*** Opening Data records ***

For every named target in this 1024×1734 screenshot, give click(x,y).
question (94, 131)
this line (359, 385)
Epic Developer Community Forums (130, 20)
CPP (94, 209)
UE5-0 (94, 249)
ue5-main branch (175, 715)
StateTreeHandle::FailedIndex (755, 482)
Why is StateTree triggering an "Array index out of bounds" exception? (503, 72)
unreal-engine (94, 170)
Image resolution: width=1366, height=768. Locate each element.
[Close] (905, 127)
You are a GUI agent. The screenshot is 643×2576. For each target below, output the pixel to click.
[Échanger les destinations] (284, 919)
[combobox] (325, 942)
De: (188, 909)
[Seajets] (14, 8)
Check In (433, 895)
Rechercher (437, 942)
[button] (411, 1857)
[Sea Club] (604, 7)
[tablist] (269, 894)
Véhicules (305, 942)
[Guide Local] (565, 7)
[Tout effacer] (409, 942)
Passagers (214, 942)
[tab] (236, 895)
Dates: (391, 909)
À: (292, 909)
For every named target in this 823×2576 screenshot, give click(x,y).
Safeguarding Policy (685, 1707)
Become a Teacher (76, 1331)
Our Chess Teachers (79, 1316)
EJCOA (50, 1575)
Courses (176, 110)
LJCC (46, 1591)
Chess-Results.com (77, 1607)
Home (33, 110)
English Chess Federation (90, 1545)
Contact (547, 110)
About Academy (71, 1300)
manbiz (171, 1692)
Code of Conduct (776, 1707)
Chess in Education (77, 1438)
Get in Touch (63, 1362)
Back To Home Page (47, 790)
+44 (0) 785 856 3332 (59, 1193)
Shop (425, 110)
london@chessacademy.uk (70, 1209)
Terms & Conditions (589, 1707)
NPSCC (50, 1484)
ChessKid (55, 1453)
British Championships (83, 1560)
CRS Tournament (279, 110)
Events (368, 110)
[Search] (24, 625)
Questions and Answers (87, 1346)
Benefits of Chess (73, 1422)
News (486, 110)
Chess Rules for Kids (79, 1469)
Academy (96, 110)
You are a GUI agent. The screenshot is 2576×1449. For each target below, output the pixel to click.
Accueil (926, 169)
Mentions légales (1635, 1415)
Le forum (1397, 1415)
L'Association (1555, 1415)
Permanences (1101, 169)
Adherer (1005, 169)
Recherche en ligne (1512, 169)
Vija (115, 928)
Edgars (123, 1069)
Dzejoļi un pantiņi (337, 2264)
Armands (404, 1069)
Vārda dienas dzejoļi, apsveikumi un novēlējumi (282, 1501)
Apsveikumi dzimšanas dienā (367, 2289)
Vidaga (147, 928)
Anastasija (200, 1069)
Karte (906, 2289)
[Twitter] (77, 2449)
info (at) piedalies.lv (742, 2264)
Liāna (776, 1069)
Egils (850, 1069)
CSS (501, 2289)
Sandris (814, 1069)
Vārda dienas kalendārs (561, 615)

*** Closing Data records ***

** Task directions **
Retype, without changes, the lines from the line holding "News (486, 110)" to the end of the data, both ends included.

** Response to this task **
News (486, 110)
Chess Rules for Kids (79, 1469)
Academy (96, 110)
You are a GUI agent. The screenshot is 2576×1449. For each target below, output the pixel to click.
Accueil (926, 169)
Mentions légales (1635, 1415)
Le forum (1397, 1415)
L'Association (1555, 1415)
Permanences (1101, 169)
Adherer (1005, 169)
Recherche en ligne (1512, 169)
Vija (115, 928)
Edgars (123, 1069)
Dzejoļi un pantiņi (337, 2264)
Armands (404, 1069)
Vārda dienas dzejoļi, apsveikumi un novēlējumi (282, 1501)
Apsveikumi dzimšanas dienā (367, 2289)
Vidaga (147, 928)
Anastasija (200, 1069)
Karte (906, 2289)
[Twitter] (77, 2449)
info (at) piedalies.lv (742, 2264)
Liāna (776, 1069)
Egils (850, 1069)
CSS (501, 2289)
Sandris (814, 1069)
Vārda dienas kalendārs (561, 615)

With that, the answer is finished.